Whitcomb Trust shall have an interest whether direct or indirect.
    (b) Frank L. Whitcomb and the Frank W. Whitcomb Trust, (the 
``shareholders'') agree not to sell or transfer more than one-third 
of the outstanding shares of stock of Seller to any other person 
without in each and every case first offering to sell any such 
business assets or shares of stock at the same price and on the same 
terms as offered to any such person. As to any proposed sale 
exceeding one-third of the share, Buyer shall have sixty (60) days 
in which to exercise the right of first refusal granted hereunder. 
The sixty (60) day period shall commence after written notice to 
Buyer and the delivery of all information reasonably necessary to 
enable Buyer to make a decision.

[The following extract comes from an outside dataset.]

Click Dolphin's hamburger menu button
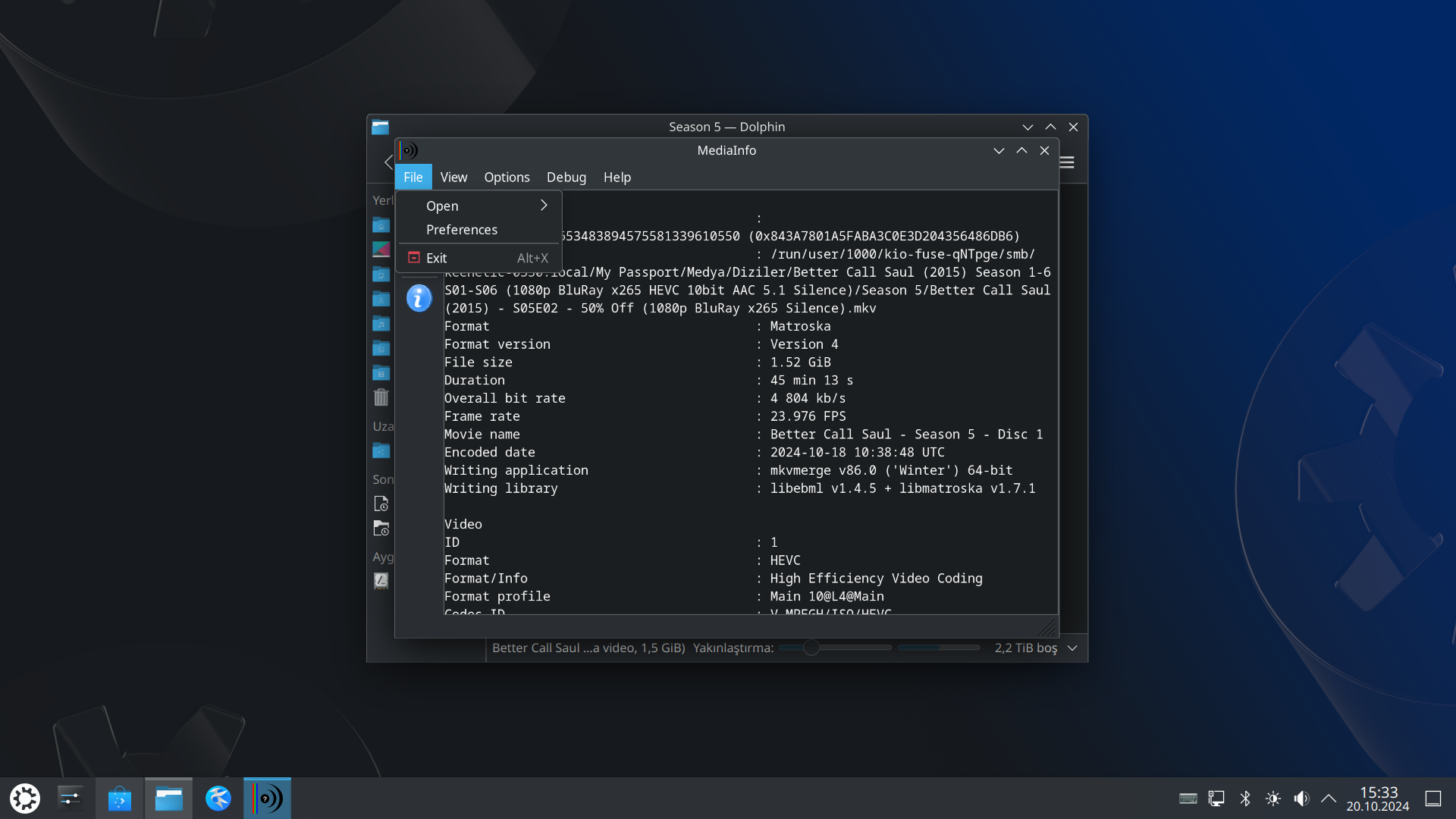(1067, 162)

Notwithstanding the foregoing, the 
shareholders shall be free to transfer shares to any family member 
or any trust or other entity established for the benefit of any 
family member provided that the transferee agrees to be bound by the 
same terms and conditions hereof.
    (c) Seller agrees that it shall not issue any shares of stock, 
or warrants, options or other rights to acquire shares of stock, to 
any persons other than Frank L. Whitcomb or the Frank W. Whitcomb 
Trust if the issuance of such shares of stock would result in the 
aggregate ownership of the Frank L. Whitcomb or the Frank W. 
Whitcomb Trust (or any transferees permitted under paragraph (b) 
above) to be less than two-thirds of the total stock issued and 
outstanding, computed on a fully diluted basis.